My mom told me recently that some of the things I've posted about my attempts to be more environmentally conscious on our "family" blog have really made her think and act differently. I don't think anything (other than Ezra) has made me feel so good recently. If I can make my MOM think differently, I must be doing something right! Of course she still lives in a neighborhood that requires the FIRST floor of any home being built to be AT LEAST 2800 square feet. Um, can you say McMansion? Does one couple really need four bedrooms, a "media" room, a "billiards" room, and a study, in addition to all of the regular rooms that come with a typical large house ? But she did choose to buy a regular (luxury) sedan rather than the SUV she really wanted, and she gives me a lot of the credit for making that choice.

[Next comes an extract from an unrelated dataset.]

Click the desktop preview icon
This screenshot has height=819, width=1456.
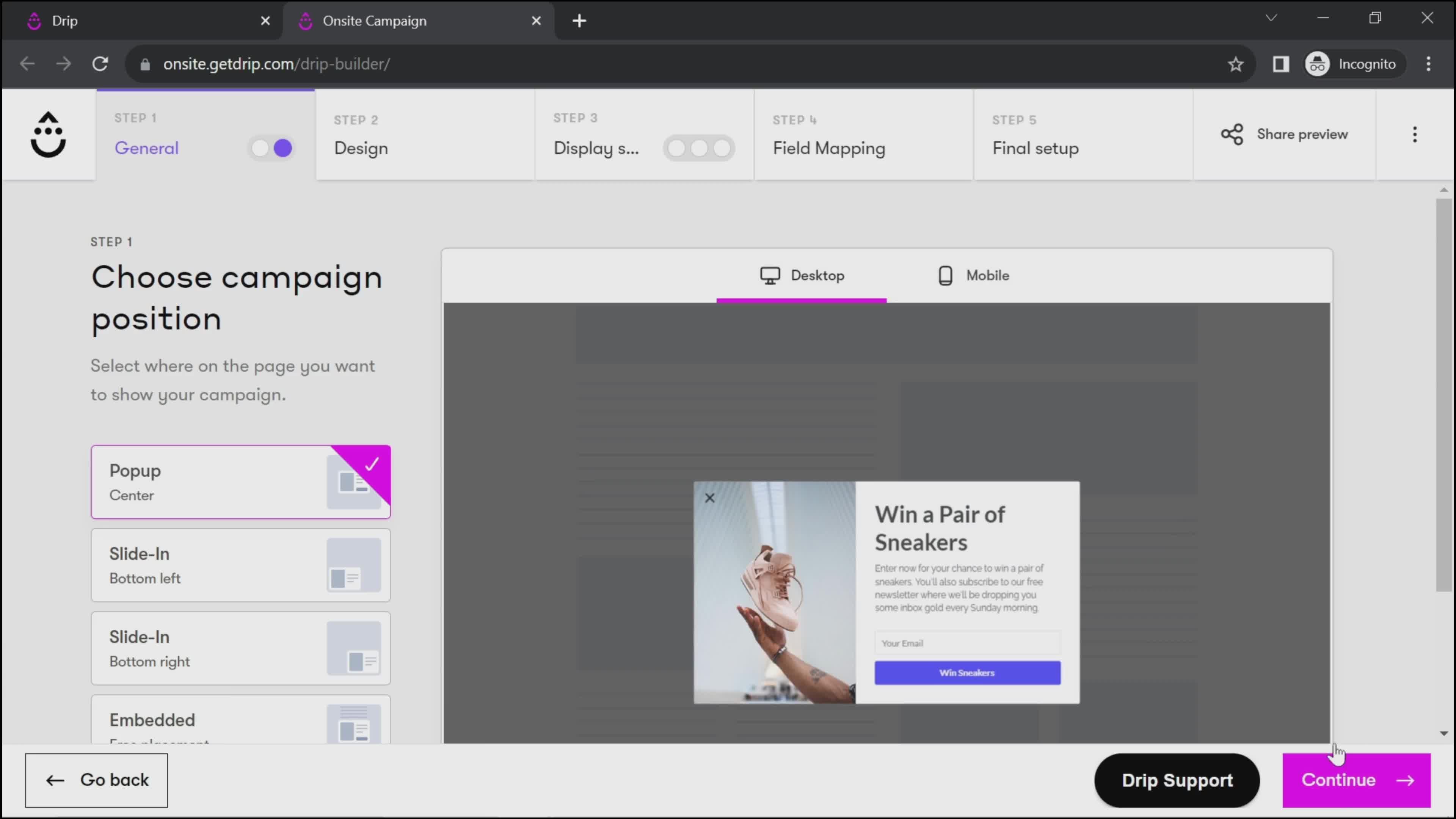coord(770,275)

I've actually really come to have a lot of respect for my mom over the last few years. She went from a 17 year old mother who had never left her small upstate NY town, who, when moving to Houston thought for certain life in the big city meant I would be kidnapped, she would be raped, and we would be mugged on a daily basis (except we were moving to the big ol' scary suburbs!) to a woman who has worked her way up to an impressive position in a huge Fortune 100 corporation that requires her to travel all over the world. Whereas she used to think shrimp was a disgusting thing to eat, she has now feasted upon many unusual foods considered delicacies in several Asian countries. And over time I've witnessed her perspective of the world shift from one that was very narrow to one that recognizes and understands that there is a wide variety of "normal" in this world, and that people who do not live the way she does are not always wrong or bad or frightening.
I also love love love the grandmother she is to Ezra. She is amazing with him. She approaches him gently and allows him to warm up to her. She plays with him with the understanding that he is a one year old toddler, not a monkey meant to be trained and used for our amusement. She is fun and enthusiastic with him, and he really responds to her. I love seeing them together and wish they could hang out more often.

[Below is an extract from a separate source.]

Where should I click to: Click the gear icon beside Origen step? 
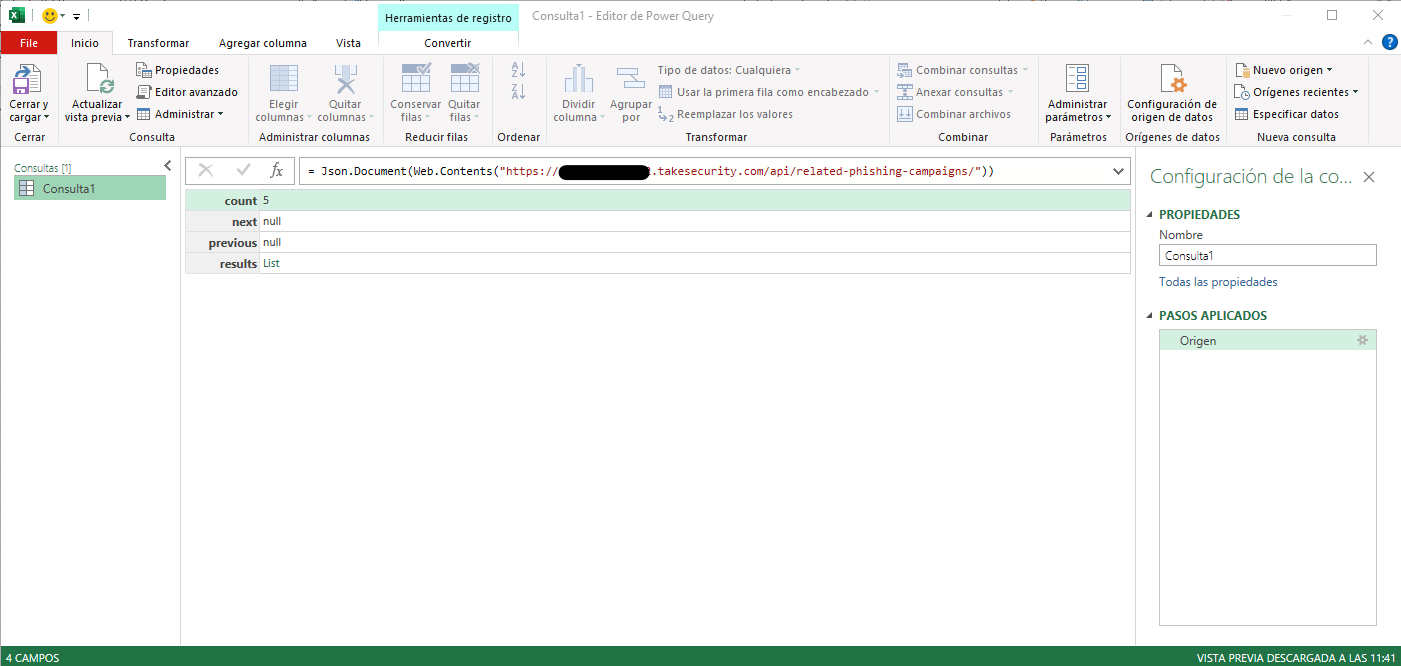click(x=1361, y=341)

It's amazing to me that I feel inspired to write something this glowing about my mother. My childhood, teenage and young adult diaries are filled with page after page of vitriol directed toward her. We so truly did not get along. I never felt like I ever did anything to please or impress her. But I think she finally accepts that I want different things out of life than she does, that I have different ambitions and different ways of doing things. And I think she might even respect that. And maybe I finally respect those things about her.